The Princess Diarist(36)



“How’s your mom these days? I was sorry to hear about your dad. Did you and he ever . . . Picture? Oh yes, please. Is there someone who could take it so we’re both in it? Otherwise people won’t believe me when I . . . Oh, would you? Aren’t you sweet! You just press here after you get it all framed right . . . Okay, now, one sec . . . Is there any way you could put your arm around me? You can say no, I just had to . . . Aren’t you sweet? I will never ever forget this day, even without the picture . . . Okay, are we framed in the center? You sure? Okay, hold real still . . . Cheese!”

? ? ?

the word “autograph” comes to us originally from the Greek autos, “self,” and graphos, “written”: self-written. As it is popularly used, it refers to a famous person’s signature. The hobby of collecting autographs—the practice of hoarding such mementos, which are often wrenched enthusiastically (if not savagely) from the hands of “celebrities”—is known as philography (or occasionally, “unpleasant”).

Some of the more sought-after signers are, in no particular order, presidents, military heroes, sports icons, actors, singers, artists, religious and social leaders, scientists, astronauts, authors, and Kardashians.

So. A keepsake, coaxed or inveigled from a celebrity by someone eagerly radiant, glowing with the recognition of a familiar face. A face as familiar as the closest of friends or family, and yet this familiarity is completely one-sided.

I grew up watching my mother signing autographs, writing her name on smiling photos of herself, or on pieces of blank paper hopefully held out to her by the outstretched arms of strangers who loved her. Her fans. The Oxford English Dictionary says the word “fan” derives, quite apparently, from the word “fanatic,” which means “marked by excessive enthusiasm and often intense uncritical devotion.”

The entirety of what Debbie Reynolds knew of her fans is that they seriously appreciated her talents. They invested tiny pieces of their souls in her. When my father dumped her for Elizabeth Taylor, leaving her squirming sadly in the world’s spotlight with two bewildered toddlers, they shared her pain.

That sort of familiarity bred quite the opposite of contempt, though something equally charged. In a way she belonged to the world, and while most of the portion of it that appreciated her was content to do so at a distance, the true fans seemed to want to assert a kind of ownership by coyly requesting, or pitifully pleading, or aggressively demanding, that she provide them with their coveted token, proof to all and for all time, in the pre-selfie era, of an encounter! An up-close brush with one of the cinematically anointed!

I would stand loyally at my mother’s side, watching as these memento-seeking well-wishers (MSW2s) gushed and giggled in her presence. From just outside her dazzle of limelight, I watched as she scribbled her lovely signature on the pictures, records, and magazines—many of their covers blaring “news” of the scandal she’d been subjected to—that were sometimes desperately held out to her.

“And what’s your name?

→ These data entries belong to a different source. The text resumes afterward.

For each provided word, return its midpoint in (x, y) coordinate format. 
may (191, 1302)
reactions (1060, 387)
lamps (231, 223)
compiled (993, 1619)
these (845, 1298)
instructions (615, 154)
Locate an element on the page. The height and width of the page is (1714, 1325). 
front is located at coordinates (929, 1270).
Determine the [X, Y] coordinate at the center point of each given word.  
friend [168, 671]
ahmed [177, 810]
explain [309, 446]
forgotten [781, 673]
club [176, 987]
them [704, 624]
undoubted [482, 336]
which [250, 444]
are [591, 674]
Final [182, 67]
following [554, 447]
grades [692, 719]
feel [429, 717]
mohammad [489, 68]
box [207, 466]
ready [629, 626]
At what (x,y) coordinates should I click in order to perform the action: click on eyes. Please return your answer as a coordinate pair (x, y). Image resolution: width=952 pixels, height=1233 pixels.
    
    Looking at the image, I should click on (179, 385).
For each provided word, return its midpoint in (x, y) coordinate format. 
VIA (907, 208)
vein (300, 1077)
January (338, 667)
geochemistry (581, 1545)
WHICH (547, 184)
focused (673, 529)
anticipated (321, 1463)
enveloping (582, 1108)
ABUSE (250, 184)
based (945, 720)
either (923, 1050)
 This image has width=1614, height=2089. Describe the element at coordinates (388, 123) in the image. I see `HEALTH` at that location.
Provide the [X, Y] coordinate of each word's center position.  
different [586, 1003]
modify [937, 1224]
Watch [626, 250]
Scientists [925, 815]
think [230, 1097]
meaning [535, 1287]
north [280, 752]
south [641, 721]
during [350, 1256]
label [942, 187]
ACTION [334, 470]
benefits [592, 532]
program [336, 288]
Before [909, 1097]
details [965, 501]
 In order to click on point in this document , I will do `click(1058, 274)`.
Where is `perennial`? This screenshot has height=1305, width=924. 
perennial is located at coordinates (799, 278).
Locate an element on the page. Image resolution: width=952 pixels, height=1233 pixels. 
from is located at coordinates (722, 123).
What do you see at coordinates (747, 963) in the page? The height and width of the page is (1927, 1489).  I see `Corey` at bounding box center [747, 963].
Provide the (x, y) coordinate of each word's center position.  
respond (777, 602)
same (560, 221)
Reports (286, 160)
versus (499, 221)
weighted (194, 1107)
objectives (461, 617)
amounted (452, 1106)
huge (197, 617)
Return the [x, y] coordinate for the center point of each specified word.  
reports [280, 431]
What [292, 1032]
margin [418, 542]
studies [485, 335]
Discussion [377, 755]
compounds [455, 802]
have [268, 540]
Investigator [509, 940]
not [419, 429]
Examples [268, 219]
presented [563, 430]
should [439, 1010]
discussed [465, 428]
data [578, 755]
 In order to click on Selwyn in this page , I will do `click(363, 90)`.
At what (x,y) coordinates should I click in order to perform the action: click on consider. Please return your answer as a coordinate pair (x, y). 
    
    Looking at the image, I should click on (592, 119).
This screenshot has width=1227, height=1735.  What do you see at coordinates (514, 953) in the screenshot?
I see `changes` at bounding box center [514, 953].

Oh, what a lovely name! So unusual! Do you spell it with a ‘y’ or an ‘ie’?” “I had an Aunt Betty once. I loved her very much.” “Yes, but only if you take the picture very quickly. As you can see, I’m with my daughter . . .”

“Your daughter?!!” these devotees would exclaim, briefly wrenching their eyes toward me. “That’s right! You have a daughter! Oh, my goodness, I didn’t realize she’d gotten so big, and a beauty like her mama!”

I’d frown and look away. This wasn’t supposed to happen. I was there as an observer, not the observed. A witness to the world’s mysteries. The archaeologist, not the pit. I’d blush and tuck my chin toward my chest as the focus abruptly shifted to me, caught off guard, in the act.

“Isn’t she precious?”

? ? ?

i can’t remember exactly when I started referring to signing autographs for money as a celebrity lap dance, but I’m sure it didn’t take me long to come up with it. It’s lap dancing without cash being placed in any underwear, and there’s no pole—or is the pole represented by the pen?

It is certainly a higher form of prostitution: the exchange of a signature for money, as opposed to a dance or a grind. Instead of stripping off clothes, the celebrity removes the distance created by film or stage. Both traffic in intimacy.

For many years I, like so many other high-minded celebrities with flourishing careers, could afford to cavalierly wave away any and all arguably undignified appearance offers that, accompanied by a financial enticement, could only be experienced by those engaging in said ignoble acts as, for want of a better word, whoring.

To be sure, it is “selling out,” which comes with feelings of embarrassment and shame. But if you’re selling for high enough numbers, the duration of that humiliation has a more fleeting quality. And the distraction of purchasing the odd luxury item, or—saints preserve us—paying bills, made the sense of shame similar to the embarrassment one feels about a weight gain of a fairly manageable variety.

And then, what is a loss of self-respect when placed in the context of diminishing worry about one’s looming tax bill or monstrous overhead? So, over time I have managed to rejigger my definition of dignity to the point where it comfortably includes lap dancing.

It’s just something that had to be gotten used to—like finding out your older sister is actually your mother, or winning the lottery but only being able to spend the money on Christmas Day. Hardly a hardship—it simply took some form of adaptation. With enough time, anything can be adjusted to, though things like torture would require adjustment of a kind I can scarcely imagine. But accustoming myself to scrawling my name for strangers was certainly within my capacities.